The present invention relates to a high voltage generator for ion generation, and more particularly, to a high voltage generator capable of monitoring and flexibly controlling a high voltage output state.

An ion generator is a device that uses electricity to generate ions and utilizes them for various purposes. Here, ions refer to electrically charged atoms or molecules.

These ion generators create ions by removing or adding electrons from neutral atoms or molecules through an electrical shock to the substance. For example, if a high voltage is applied to a gas molecule to give it enough energy, the molecule can lose electrons and become a positive ion. Conversely, if an electron is added to the molecule, it forms a negative ion.

Accordingly, the ion generator uses a high voltage generator to provide the high voltage required for ion generation, and in U.S. Patent No. 4,729,057, the high voltage generator uses a voltage multiplier (28, 29) as shown in Fig. 1 to generate and supply the high voltage used for ion generation.

However, the high-voltage generator of Fig. 1 does not have a means for measuring the output current and voltage of high voltage, so there was the inconvenience of having to manually control the output ratio of the positive and negative voltages by the user.

In particular, high-voltage generators have the problem that it is difficult to implement a sensing means for current measurement at high voltage output and that the cost increases.

U.S. Patent No. 4,729,057 (Registration Date: 1988.03.01.)

Accordingly, in order to solve the above problems, the present invention provides a high voltage generator capable of status monitoring and flexible output control, which monitors the high voltage generation status in real time and flexibly controls the high voltage output by reflecting the status.

And it is intended to provide a high voltage generator with condition monitoring and flexible output control so that the voltage multiplier can maintain floating ground to amplify more efficiently.

In addition, it is intended to provide a high-voltage generator capable of condition monitoring and flexible output control to enable unbalanced output control of the positive and negative output voltages.

The purpose of the present invention is not limited to the purposes mentioned above, and other purposes not mentioned will be clearly understood by those skilled in the art from the description below.
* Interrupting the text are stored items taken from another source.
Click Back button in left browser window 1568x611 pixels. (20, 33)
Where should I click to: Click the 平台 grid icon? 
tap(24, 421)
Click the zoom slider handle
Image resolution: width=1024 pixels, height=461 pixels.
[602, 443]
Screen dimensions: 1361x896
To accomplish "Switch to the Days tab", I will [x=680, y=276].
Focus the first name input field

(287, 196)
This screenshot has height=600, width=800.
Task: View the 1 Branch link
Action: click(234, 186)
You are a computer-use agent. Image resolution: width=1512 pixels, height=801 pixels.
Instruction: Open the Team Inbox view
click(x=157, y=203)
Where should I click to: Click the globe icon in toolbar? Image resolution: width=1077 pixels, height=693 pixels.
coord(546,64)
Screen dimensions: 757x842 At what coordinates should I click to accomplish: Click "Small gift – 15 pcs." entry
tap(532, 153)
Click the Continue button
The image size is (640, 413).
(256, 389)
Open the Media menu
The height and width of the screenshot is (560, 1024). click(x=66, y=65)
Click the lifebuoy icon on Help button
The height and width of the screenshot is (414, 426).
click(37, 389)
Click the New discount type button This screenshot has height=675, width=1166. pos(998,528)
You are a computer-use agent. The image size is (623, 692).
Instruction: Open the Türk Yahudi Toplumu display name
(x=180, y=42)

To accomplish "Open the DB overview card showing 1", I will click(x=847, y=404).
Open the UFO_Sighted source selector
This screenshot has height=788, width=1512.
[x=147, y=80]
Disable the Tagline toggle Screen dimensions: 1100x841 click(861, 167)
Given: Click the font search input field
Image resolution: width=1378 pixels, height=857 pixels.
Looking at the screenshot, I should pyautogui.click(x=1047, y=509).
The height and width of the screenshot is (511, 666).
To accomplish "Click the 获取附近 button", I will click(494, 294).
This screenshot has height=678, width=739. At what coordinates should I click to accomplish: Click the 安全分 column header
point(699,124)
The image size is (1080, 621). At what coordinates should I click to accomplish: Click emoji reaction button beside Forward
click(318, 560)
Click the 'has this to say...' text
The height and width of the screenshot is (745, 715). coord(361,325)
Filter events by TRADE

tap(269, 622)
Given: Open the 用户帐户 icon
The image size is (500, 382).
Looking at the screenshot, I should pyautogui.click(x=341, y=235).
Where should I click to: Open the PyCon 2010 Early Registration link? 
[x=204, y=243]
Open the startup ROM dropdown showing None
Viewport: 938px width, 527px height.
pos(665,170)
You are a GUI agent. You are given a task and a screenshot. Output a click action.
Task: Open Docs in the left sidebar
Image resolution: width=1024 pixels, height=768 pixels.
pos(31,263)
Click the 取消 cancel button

As a means for solving the above problem, according to one embodiment of the present invention, a high voltage generator capable of state monitoring and flexible output control is provided, including: a pulse generator for generating a pulse signal; a transformer for boosting the pulse signal to a preset voltage; a floating ground circuit connected to one side of an output terminal of the transformer; two voltage multipliers for voltage-multiplying a + section or a - section of a transformer boosted voltage and providing it to the positive electrode through two multiplication circuits connected in multiple stages between the other side of the output terminal of the transformer and the floating ground circuit; two voltage sensing units for sensing a positive voltage or a negative voltage, respectively, based on the output voltage of the first-stage voltage multiplier of each of the voltage multipliers; two current sensing units for sensing a positive current or a negative current, respectively, based on the output current of the last-stage voltage multiplier of each of the voltage multipliers; and a microcontroller for receiving and analyzing voltage and current sensing results to check a voltage multiplication state and controlling operation of the pulse generator according to the voltage multiplication state.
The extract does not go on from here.